Customers most agreed on the following attributes:
I love the BD cams. The only problem is that the wires are very thin. If BD made thicker wires, it would be perfect. I've got a whole rack of BD cams with rigged up wires. I'm sure if I didn't slam them into the rock, then tug on them at funky angles, the wires would last longer.
All commercial cams have lousy wires.
These cams are better than 10 year old Trangos.
Great cams that place perfectly!
These are the best cams on the market. I have climbed using Rock Empire cams for three years, and I feel much more confident climbing with BD on my rack.
The new Camalots are awesome, lightweight and the new triggers work really well and they are easy to get out. Much better design, it's hard to use the older ones after you have some of the new ones!!
Definetly a good investment
I have done a lot of sport climbing and am just transitioning to trad. I have found that these cams place very intuitively and dont require a lot of beginner fumble. Triggers are butter smooth and devices have a great range relative to thier size. I offset the weight with trango superflys which makes all the pros way outshine the heavier cam. Love the color coding for those panick moments.
Arguably the most perfect cam on the market, at least for the sandstone climbing in the NRG and RRG. The smooth trigger action, comparably light weight, and ease of placement make these cams the backbone of my rack.
Nice action, seems like they coulf stand to loose some weight though.
Prod.
I like the thumb loop in all the new C4's. The range is great, and the single stem gives you a clear view of the lobes in tight placements.

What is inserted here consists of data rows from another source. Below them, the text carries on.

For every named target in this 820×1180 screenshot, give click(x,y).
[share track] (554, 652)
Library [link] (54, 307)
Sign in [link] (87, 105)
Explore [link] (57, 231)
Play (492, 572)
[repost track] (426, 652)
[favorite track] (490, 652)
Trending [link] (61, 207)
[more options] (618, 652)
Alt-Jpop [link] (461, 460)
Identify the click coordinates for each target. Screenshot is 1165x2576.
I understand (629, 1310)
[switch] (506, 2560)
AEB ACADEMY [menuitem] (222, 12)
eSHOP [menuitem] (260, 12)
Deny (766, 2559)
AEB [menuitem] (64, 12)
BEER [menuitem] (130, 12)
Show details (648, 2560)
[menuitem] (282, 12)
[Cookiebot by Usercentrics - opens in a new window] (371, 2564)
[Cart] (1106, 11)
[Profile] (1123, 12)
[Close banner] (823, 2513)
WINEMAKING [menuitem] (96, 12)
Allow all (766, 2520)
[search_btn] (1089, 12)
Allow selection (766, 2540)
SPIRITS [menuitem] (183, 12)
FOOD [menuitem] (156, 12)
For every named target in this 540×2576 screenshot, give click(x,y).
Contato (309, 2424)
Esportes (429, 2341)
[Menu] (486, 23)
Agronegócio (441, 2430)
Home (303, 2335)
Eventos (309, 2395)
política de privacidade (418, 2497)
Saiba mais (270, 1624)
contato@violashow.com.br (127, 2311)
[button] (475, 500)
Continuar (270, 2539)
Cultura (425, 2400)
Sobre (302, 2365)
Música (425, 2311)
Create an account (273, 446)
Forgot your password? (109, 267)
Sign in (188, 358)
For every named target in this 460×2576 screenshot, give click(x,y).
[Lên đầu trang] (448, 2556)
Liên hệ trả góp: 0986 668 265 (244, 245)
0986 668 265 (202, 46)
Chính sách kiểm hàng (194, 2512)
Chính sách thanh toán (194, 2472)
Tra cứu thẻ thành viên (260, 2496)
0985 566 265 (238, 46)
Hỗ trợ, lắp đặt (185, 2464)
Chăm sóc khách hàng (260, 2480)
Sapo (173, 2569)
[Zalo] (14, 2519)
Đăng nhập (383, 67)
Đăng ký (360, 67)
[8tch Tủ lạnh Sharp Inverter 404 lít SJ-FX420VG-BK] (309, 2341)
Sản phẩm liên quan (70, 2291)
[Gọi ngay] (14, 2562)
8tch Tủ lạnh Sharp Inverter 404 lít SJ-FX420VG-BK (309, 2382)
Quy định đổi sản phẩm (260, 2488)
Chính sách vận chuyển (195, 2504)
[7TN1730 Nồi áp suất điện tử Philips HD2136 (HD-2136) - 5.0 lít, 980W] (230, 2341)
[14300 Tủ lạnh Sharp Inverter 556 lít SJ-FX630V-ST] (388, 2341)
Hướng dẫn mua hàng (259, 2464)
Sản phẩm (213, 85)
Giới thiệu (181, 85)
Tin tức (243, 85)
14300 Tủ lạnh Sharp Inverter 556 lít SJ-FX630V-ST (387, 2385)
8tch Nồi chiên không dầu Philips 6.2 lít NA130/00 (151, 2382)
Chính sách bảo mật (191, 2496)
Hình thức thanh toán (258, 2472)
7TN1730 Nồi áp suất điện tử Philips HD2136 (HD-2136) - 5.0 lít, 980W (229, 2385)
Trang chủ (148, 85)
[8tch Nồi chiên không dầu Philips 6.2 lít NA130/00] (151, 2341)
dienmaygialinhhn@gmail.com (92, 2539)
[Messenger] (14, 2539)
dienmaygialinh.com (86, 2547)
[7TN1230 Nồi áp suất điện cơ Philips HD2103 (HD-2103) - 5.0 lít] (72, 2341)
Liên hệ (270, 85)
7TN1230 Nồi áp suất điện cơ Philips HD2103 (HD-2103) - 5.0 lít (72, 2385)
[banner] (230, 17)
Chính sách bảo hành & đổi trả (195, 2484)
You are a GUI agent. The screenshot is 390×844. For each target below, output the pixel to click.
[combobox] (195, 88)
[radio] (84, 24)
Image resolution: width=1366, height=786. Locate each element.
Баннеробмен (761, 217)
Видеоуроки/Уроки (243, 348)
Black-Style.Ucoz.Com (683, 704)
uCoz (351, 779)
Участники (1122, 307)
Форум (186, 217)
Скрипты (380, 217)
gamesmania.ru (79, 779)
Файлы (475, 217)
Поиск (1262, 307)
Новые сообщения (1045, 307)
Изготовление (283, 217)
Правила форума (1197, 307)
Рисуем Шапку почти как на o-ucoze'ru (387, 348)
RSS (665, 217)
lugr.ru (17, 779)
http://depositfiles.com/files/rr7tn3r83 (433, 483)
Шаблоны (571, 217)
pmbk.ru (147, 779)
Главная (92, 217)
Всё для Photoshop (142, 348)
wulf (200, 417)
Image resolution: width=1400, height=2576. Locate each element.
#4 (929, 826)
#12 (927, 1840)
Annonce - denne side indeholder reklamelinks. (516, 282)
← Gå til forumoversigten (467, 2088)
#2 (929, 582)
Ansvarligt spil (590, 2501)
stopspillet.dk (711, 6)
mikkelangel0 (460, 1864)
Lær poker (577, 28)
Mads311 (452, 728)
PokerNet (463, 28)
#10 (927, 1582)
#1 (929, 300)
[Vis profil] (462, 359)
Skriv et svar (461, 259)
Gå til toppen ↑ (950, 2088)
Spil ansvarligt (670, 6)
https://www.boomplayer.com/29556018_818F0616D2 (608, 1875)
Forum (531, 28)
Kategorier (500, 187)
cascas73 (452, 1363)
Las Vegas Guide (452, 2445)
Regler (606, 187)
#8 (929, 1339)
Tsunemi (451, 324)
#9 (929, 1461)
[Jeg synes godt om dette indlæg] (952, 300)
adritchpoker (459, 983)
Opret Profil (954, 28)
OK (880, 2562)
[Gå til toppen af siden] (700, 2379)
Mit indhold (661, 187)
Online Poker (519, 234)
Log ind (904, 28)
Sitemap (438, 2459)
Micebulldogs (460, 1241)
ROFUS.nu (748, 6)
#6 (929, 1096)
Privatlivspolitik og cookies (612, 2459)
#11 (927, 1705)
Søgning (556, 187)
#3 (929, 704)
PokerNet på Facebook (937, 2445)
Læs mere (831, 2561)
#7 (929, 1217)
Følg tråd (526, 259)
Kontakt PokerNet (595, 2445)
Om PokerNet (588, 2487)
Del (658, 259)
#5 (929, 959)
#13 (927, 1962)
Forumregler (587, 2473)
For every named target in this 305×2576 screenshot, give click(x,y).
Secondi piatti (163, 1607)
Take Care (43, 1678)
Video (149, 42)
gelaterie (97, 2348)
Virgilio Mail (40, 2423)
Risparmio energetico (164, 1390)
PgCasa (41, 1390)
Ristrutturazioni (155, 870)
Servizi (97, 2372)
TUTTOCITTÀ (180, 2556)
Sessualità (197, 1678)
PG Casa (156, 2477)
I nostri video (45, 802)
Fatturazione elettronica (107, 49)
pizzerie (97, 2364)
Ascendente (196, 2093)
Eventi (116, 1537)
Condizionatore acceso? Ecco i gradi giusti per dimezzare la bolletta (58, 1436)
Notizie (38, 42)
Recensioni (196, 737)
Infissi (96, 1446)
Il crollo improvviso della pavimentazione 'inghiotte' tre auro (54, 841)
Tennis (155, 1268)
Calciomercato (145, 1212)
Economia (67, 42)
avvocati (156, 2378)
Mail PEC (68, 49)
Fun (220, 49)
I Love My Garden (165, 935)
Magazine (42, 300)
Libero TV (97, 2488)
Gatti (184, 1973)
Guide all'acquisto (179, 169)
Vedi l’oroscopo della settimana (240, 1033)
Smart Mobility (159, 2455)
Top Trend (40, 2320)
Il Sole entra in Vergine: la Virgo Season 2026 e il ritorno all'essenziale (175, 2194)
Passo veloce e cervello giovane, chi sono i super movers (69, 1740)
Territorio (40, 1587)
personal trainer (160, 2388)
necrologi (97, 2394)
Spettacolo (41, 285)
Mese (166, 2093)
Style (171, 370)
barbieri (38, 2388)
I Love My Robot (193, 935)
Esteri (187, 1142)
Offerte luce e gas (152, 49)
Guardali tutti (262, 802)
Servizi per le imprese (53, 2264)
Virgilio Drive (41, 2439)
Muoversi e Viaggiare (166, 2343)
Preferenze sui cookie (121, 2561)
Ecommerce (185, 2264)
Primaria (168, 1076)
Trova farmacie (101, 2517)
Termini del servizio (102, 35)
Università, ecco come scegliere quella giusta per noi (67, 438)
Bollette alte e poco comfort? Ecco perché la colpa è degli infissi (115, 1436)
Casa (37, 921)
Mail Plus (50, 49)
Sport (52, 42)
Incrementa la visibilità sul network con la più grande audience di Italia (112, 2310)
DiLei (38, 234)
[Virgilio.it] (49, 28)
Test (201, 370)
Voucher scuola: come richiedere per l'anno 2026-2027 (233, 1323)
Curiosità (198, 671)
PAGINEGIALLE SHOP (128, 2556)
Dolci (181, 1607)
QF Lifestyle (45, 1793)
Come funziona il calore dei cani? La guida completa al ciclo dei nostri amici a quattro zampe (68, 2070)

Love the C4s, they work great at the gunks. The new trigger style is the best.
Nicely made, lightweight and rugged. What more do you need out of a cam?
Black Diamond C4 Camalots are simply the best cams out there. Specifically sizes 0.75 - 3 are undisputed bests. People quibble over the larger sizes (especially the number 6) as to whether Black Diamond or Wild Country makes the best large cam. As far as the small sizes are concerned, I don't like them. The heads are too wide to fit into many small placements. I feel this is the major drawback to the double axle design on micro cams. I also still think the C3's need some work. The workhorse sizes (0.75-4) are simply great though. With the double axle design they have a greater expansion range than single axle cams. BD completely eliminated a cam in this revision by creating cams that overlap efficiently. This saves weight on the rack for sure.
In short, if I were to have the ultimate cam rack sized micro through large I would personally have a set of Aliens to cover the small range (get 'em pull tested), then BDs 0.75 - 6.
Well designed and seems to be very rugged. Easy to use and I really like that fact that they can be used as a passive anchor as well.
[1 of 1 customers found this review helpful]
I tust BD's C4's. With good placment in good rock I have not had a piece pull out on me. I am currently in the process of doubling and trippling up on the most used cams in my rack.
[4 of 4 customers found this review helpful]
Fantastic product, much improved now they are lighter. Easy to place, each cam covers larger size range when compared to other makes. I found it quicker to place these and as a result hung around less when placing gear.
[1 of 1 customers found this review helpful]
These things rock! I have some forged friends I like too, but these are the best. Buy lots of ones and twos.
[2 of 2 customers found this review helpful]
Once upon a time you had to choose between Friends (lighter, cheaper, but smaller range) and Camalots (heavier, more expensive, but larger range, so you didn't need as many).
But now they are the same price and weight, give or take, and the camalots simply work better. The range numbers don't tell the whole story, cams simply fit better into more cracks than friends. So for normal sizes there's no reason to buy anything else.
For very small sizes I don't know, C3 vs Aliens vs Zeroes... it's less clear.
[1 of 2 customers found this review helpful]
Used my new C4 #6 on long multipitch today. One of the belay stations would have been really sketchy without it. But it is really too big to carry on harness, much better in a pack.
[2 of 2 customers found this review helpful]
these cams go anywhere. Best hand size peices I have ever used.
[3 of 3 customers found this review helpful]
C4's are wonderful! I am a newbie crack climber and traddie and needed some good cams and nuts to take some abuse and these sure stand up to that demand! I have not fallen on the .4 yet but I am sure I will. I feel completely conformtable that my c4's will hold even in the sandstone I routinely climb on!
[1 of 3 customers found this review helpful]
#1 camalot is perfect for the Gunks
[1 of 1 customers found this review helpful]
I've had partners whom won't climb with anything other than camalots and really prefer to climb with the c4's.
Finally got a full set from .3 - 6 with a couple of doubles already in several sizes.
I love the fact that I can build a rack to a route using c4's as the base while supplementing other cams in to ensure good protection on route.